* _Task prompt_:
Quote the whole listing word for word, please.

* _Entries supplied_:
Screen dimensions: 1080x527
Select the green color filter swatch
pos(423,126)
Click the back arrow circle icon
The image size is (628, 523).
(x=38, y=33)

* _Your solution_:
Screen dimensions: 1080x527
Select the green color filter swatch
pos(423,126)
Click the back arrow circle icon
The image size is (628, 523).
(x=38, y=33)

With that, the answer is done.